The Resurrection is the work in which the research conducted by Annibale in the previous years results in the achievement of a harmonious balance between the Correggesque ascendant (to which the figure of Christ and in general the upper part of the painting can be associated) and the Venetian one.

Titian and Veronese are probably models that Annibale had in mind for the execution of the canvas commissioned by the Luchinis. Of the first there is a literal quotation from the lost masterpiece depicting the Martyrdom of St. Peter of Verona (painting known through copies and engravings): the fleeing soldier on the left of Carracci's Resurrection is an evident reprise of the martyr Peter's brother who appeared in Titian's painting.

There are compositional and iconographic analogies between Annibale's canvas and some of the different versions of the Resurrection created by Veronese (sometimes executed with the help of the workshop).
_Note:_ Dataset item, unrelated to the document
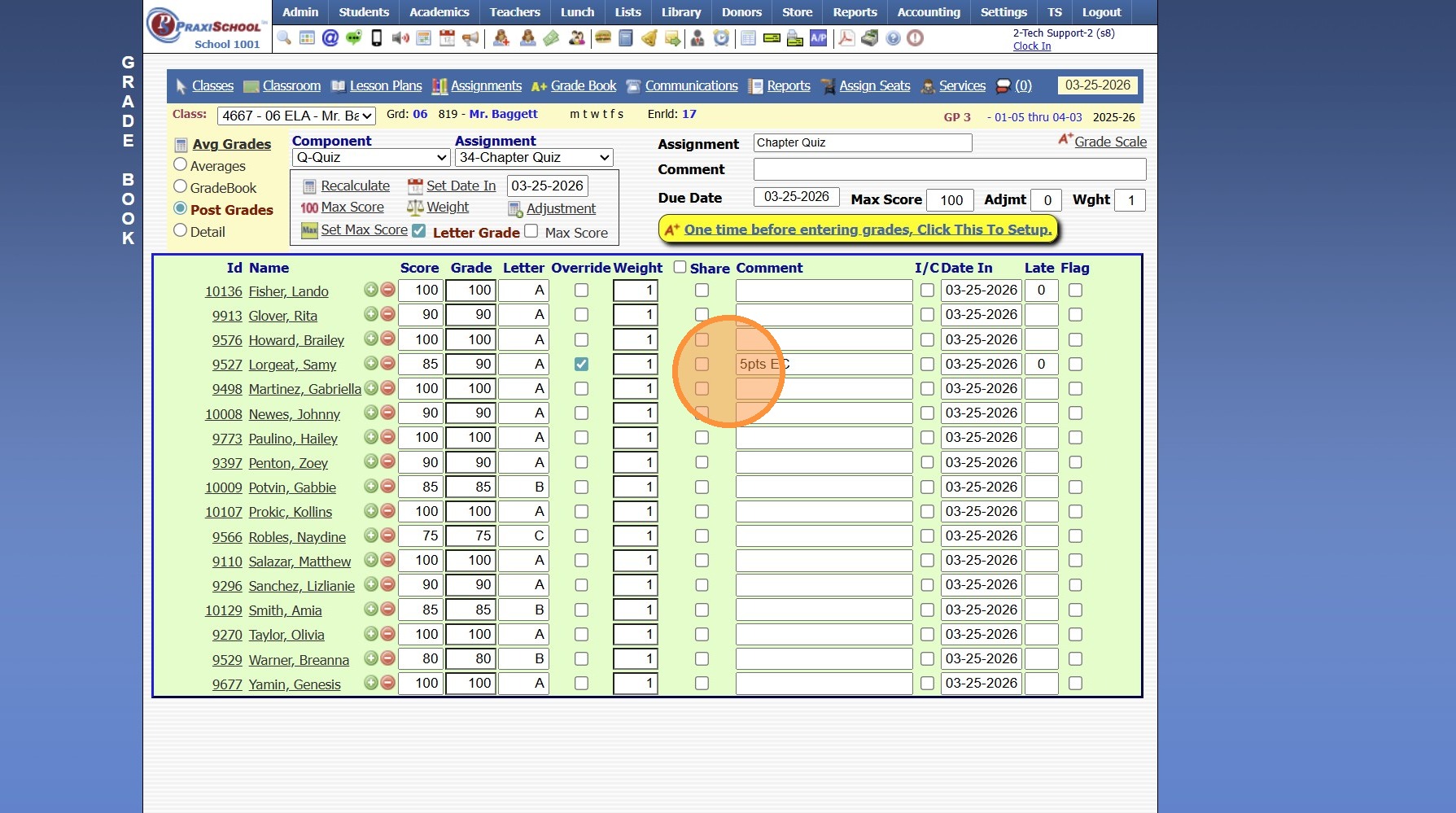Screen dimensions: 1456x813
Task: Click the hamburger lunch icon in toolbar
Action: (x=602, y=38)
This is the case in particular of the Resurrection by Veronese in the Venetian church of San Francesco della Vigna, which, in the lower part, shows similarities with Annibale's painting.

In addition to the sum of his past experiences, the canvas now at the Louvre seems to reveal Annibale's growing attention towards the classical which not long after would emerge more fully with the arrival of Carracci in Rome at the service of the Farnese family.